My first question with any artist-based console emulation is… what does it actually DO? The CLA MixDown processor is meant to be put on your master channel in a ‘set it and forget it’ type of fashion. It wraps up precision EQ, analog console drive emulation and buss compression to your final mix. These are the typical elements that make up a mastering chain and in the case of CLA MixDown, they are wrapped up in a little bow with a single controller per fader.
Dedicated mastering engineers will likely scoff at the simplicity of wrapping up what they do into 4 sliding controls (but if a mastering engineer scoffs and the room is perfectly treated, does it make a sound?). Obviously, for $29, 4 faders, and a tiny impact on your CPU; CLA MixDown is not going to compete with a mastering engineer and their $20,000 speakers that cost more than your car. So what is the goal with CLA MixDown, then? The usefulness of this plug-in is coupled with realistic expectations and proper application.

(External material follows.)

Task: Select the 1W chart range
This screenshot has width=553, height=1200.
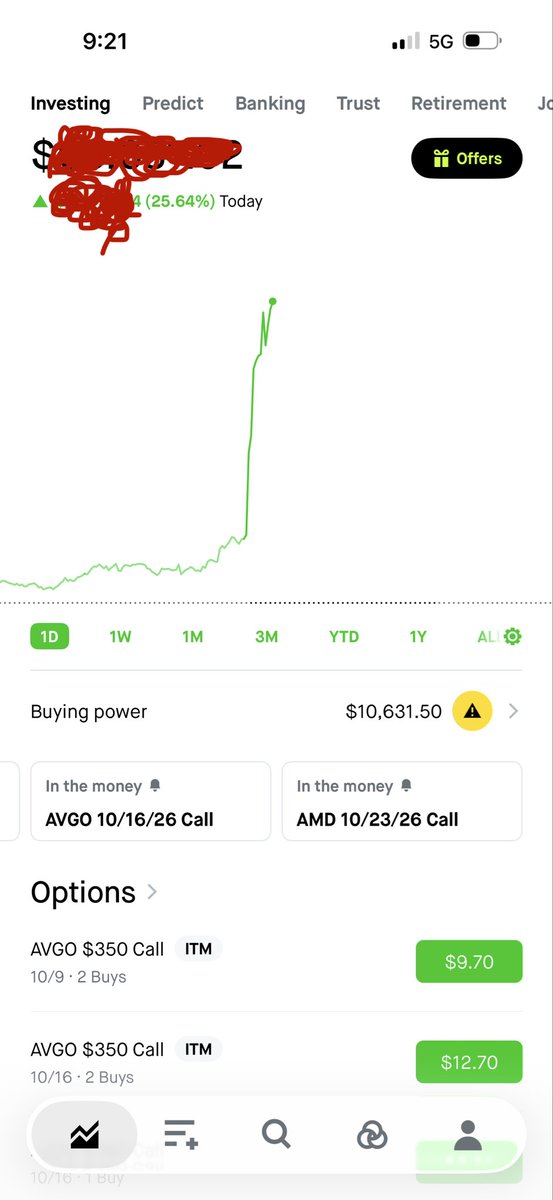Action: (120, 637)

One of the first situations I used CLA MixDown on was a live recording that there was no budget to master. I knew that the product I was delivering to the client would be what got sync’d to video, and that would be that. We’ve all been there, and I’m sure everyone reading this has had a project that you knew wasn’t going to go through the ‘proper channels’ (pun intended!). As a quick, ‘let me just put this on the output and make it better’ type plugin, CLA MixDown did a great job. It instantly opened up my mix, shined up the good parts, and put them right out front. The compression wasn’t a squashed mess, either, so I was quite pleased!

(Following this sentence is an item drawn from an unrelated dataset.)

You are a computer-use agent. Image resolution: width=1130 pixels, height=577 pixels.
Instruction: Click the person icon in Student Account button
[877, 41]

Next, I used CLA MixDown as a mixing tool. I put it on my master output, and did a mix of a tune that I knew was going to go to mastering. This helped me tremendously, as now I was able to have a particularly picky bass player hear what the end product was ‘going to’ sound like after they took it off to mastering. When dealing with clients who don’t really understand what mastering is going to do, this plug-in can be a life-saver. We’ve all had that band that wants you to push the volume levels to the max, even before they send it out to mastering. CLA MixDown can let them hear the projected end result and allow you to mix at more appropriate levels.
After thinking of all of the times I used CLA MixDown during my week of testing, I can honestly say my workflow was made better because of it. Even if I intended to send my mix out to mastering, mixing with the plug-in engaged allowed me to craft a more accurate mix that was ‘mastering-ready’. For other quick projects that mastering isn’t an option for, CLA MixDown is an absolutely professional choice and certainly better than utilizing an automated service. The simplified control scheme helps you dial in what you need quickly, and the software definitely helps you improve an otherwise bland end product.
Price: $29 (sale price)
Pros: Incredibly processor and latency friendly, dead simple to use, works as expected, incredibly well priced, nice aesthetic.
Cons: One activation per license. If you want to use this on your laptop and desktop, it’s not terribly convenient to shuttle the license back and forth.